Luc Alphand est un homme heureux. Il a remporté la 28e édition du rallye Paris-Dakar qui s’est terminée le 15 janvier 2006 sur les bords du Lac rose au Sénégal. Cette victoire, il la voulait tellement qu’il n’a pas cédé au découragement après huit tentatives infructueuses.

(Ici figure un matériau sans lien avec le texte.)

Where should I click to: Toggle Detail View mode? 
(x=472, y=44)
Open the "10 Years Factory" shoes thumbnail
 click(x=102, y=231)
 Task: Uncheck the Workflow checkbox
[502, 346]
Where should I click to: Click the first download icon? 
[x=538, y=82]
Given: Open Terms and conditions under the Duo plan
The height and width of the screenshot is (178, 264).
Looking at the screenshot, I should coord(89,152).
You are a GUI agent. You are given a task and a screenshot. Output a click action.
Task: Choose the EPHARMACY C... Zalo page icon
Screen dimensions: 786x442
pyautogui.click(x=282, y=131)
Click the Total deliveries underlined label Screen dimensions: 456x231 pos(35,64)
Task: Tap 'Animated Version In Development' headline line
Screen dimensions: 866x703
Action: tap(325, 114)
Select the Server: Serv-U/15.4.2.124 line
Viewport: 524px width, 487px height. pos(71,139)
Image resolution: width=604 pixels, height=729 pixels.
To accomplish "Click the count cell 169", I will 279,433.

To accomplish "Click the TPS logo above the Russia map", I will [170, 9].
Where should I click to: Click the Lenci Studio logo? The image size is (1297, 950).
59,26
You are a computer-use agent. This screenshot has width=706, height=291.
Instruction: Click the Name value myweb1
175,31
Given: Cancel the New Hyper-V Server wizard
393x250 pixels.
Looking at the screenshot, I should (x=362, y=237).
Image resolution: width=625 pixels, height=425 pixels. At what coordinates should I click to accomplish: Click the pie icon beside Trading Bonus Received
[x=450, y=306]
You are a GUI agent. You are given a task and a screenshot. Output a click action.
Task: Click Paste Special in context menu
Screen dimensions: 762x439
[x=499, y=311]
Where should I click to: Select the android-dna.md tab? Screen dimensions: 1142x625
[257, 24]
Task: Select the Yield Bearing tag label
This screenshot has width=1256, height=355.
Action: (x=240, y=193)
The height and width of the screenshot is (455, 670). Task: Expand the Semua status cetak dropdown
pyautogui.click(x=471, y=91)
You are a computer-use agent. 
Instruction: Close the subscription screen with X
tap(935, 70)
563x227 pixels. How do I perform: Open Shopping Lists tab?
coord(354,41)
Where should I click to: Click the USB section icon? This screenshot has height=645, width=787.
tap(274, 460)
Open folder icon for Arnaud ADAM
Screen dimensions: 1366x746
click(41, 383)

Pour cet ancien champion du monde ski, cette victoire n’est pas seulement une consécration sportive dans la catégorie « autos », elle lui apportera aussi certainement beaucoup de notoriété et lui permettra de renflouer confortablement son compte bancaire.
Aussi est-il agacé d’entendre des gens lui rappeler que cette année encore, le rallye a tué deux adolescents, Boubacar Diallo, 12 ans et Mohamed Ndaw 14 ans, coupables d’être sortis admirer le spectacle que représente la course automobile.
Faut quand même pas exagérer ! Pour deux négrillons écrasés, de prétendus moralistes veulent gâcher son bonheur, lui qui, explique t-il dans un grand hébdomadaire français (Le Journal du dimanche du 15 janvier 2006), « s’est défoncé tous les jours à faire 800 bornes, avec les efforts que ça représente toute l’année pour s’entraîner, pour développer les voitures » !
D’ailleurs, peste t-il, ceux qui dénoncent le caractère criminel du Paris-Dakar connaissent-ils réellement l’Afrique ? Savent-ils que « dans tous les villages et les pays traversés, c’est la fête ? » Que les habitants « chantent, dansent, courent partout parce que c’est super pour eux, le rallye ? » Pour tout dire, « qu’ils sont un peu inconscients » ces Africains ?.
Luc Alphand est d’une sincérité désarmante : « oui, je le dis : je suis heureux d’être là et d’avoir gagné cette course » et malgré les drames survenus, « ça ne va pas gâcher ce que je ressens, ce que j’ai accompli » déclare t-il avant d’annoncer fièrement qu’il « compte revenir ici faire de belles courses ».
Luc Alphand et ses copains n’ont pas à s’inquiéter. Ils trouveront toujours sur le continent des responsables politiques et administratifs complaisants et laxistes pour obtenir l’autorisation de traverser les pays de leur choix en dépit du risque très élevé d’allonger la liste des victimes de ce spectacle macabre qui a provoqué la mort de près de 50 personnes depuis 1978 dont 17 spectateurs. Sans que cela ne remette en cause cette épreuve de nantis étalant leurs richesses, et comme si les victimes faisaient désormais partie du décor !
Et si les Africains ne veulent plus mourir, il appartient, de l’avis de certains « aux pays traversés de faire attention et de mettre les moyens de canaliser la foule ». Autrement dit, les pays qui n’ont ni sollicité le passage, ni donné leur avis sur le tracé du rallye doivent se débrouiller pour assurer la sécurité des concurrents venus s’amuser chez eux !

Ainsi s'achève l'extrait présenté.